Le « grand-père » resté en France
par Marc Doré
De récentes analyses génétiques ont établi un lien de parenté entre deux ancêtres Doré en Amérique, ce qui vient modifier ce qu’on sait de l’histoire des familles porteuses de ce patronyme.
Louis Doré, arrivé à Québec en 1666, et Jean (Baptiste) Doré, arrivé en 1730, 64 ans plus tard, ont en effet un ancêtre commun deux ou trois générations avant Louis, en France. On ignore s’ils le savaient, l’un ou l’autre. Et comme ils ne savaient pas écrire, et que leur histoire ne méritait sans doute pas d’être racontée aux yeux de leurs contemporains, il n’y a pour ainsi dire que peu de chances qu’il existe des traces écrites de leurs liens de parenté.
C’est donc par l’analyse génétique que cette intéressante découverte a été faite, en collaboration avec le groupe de recherche génétique Projet Québec ADNy et l’Association des Familles Doré. Deux volontaires Doré, dont l’ancêtre connu est Louis et son fils Pierre-Louis pour l’un, et Jean pour l’autre, ont acheté une analyse de leur ADN paternel (y) de la société américaine Family Tree sous la supervision de Projet Québec ADNy; l’AFDI a aussi contribué financièrement à cette opération. Les résultats des deux analyses permettent de confirmer le lien de parenté proche entre les deux lignées.

++++

Objectif :: Recopiez tout ce qui va de « Louis Doré, arrivé » jusqu’à « liens de parenté. » dans le texte fourni, en changeant « contemporains » en « proches », s’il vous plaît.

Entrées extraites ::
++++

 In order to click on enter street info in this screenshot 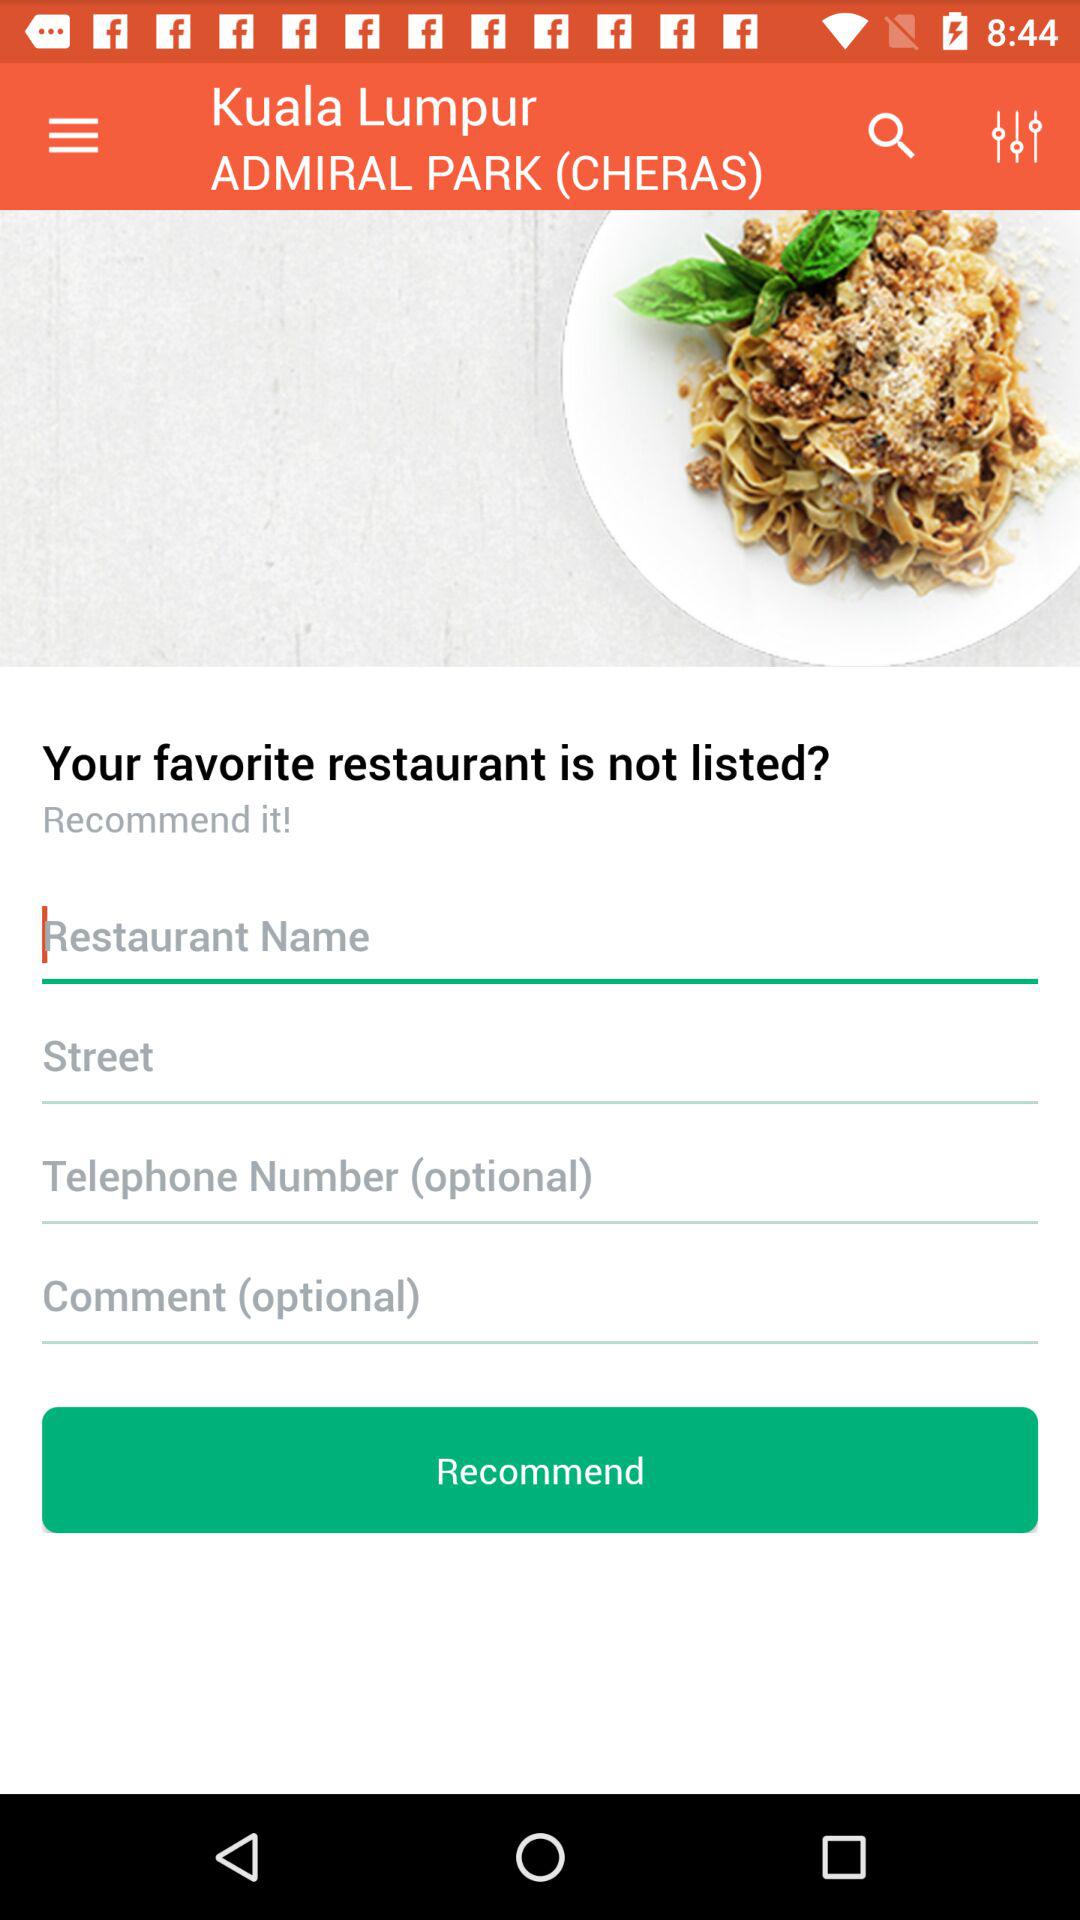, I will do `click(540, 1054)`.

++++

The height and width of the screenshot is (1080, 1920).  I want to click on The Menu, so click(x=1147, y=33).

++++

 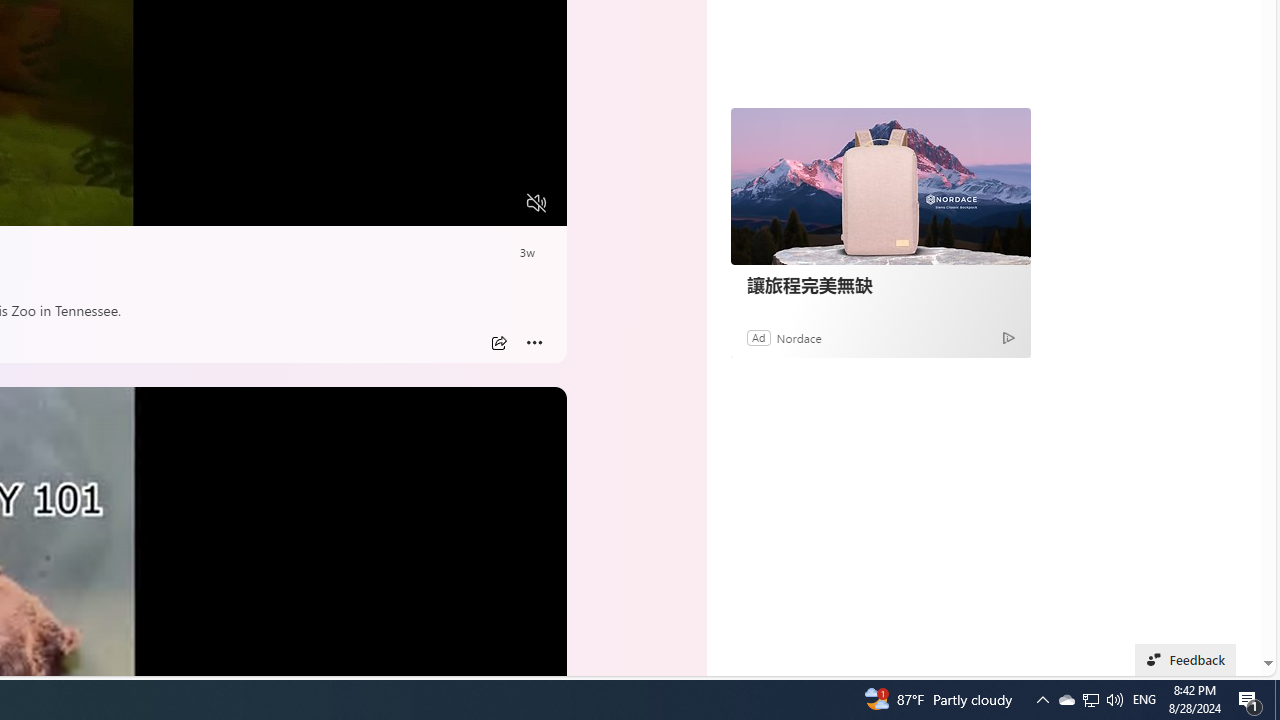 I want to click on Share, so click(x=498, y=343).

++++

Tâche accomplie ::
Louis Doré, arrivé à Québec en 1666, et Jean (Baptiste) Doré, arrivé en 1730, 64 ans plus tard, ont en effet un ancêtre commun deux ou trois générations avant Louis, en France. On ignore s’ils le savaient, l’un ou l’autre. Et comme ils ne savaient pas écrire, et que leur histoire ne méritait sans doute pas d’être racontée aux yeux de leurs proches, il n’y a pour ainsi dire que peu de chances qu’il existe des traces écrites de leurs liens de parenté.